AIM
Output as a JSON list of strings the lines starting with the line that contains "Switch to the Hata Listesi tab" and going on through the line that contains "click(53, 981)", one string per line, with blank lines left out.

DATASET RECORDS
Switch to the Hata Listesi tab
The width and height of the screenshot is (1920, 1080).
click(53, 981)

==

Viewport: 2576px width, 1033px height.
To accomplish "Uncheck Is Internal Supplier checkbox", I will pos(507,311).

==

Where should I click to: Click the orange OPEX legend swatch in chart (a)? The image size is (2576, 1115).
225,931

FINAL ANSWER
[
  "Switch to the Hata Listesi tab",
  "The width and height of the screenshot is (1920, 1080).",
  "click(53, 981)"
]